• [Task]: For this exercise, print all of the data exactly as given.

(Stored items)
********************

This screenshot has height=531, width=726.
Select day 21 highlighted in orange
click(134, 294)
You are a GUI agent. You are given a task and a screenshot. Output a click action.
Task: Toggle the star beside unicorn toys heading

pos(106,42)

********************

• [Exercise output]:
This screenshot has height=531, width=726.
Select day 21 highlighted in orange
click(134, 294)
You are a GUI agent. You are given a task and a screenshot. Output a click action.
Task: Toggle the star beside unicorn toys heading

pos(106,42)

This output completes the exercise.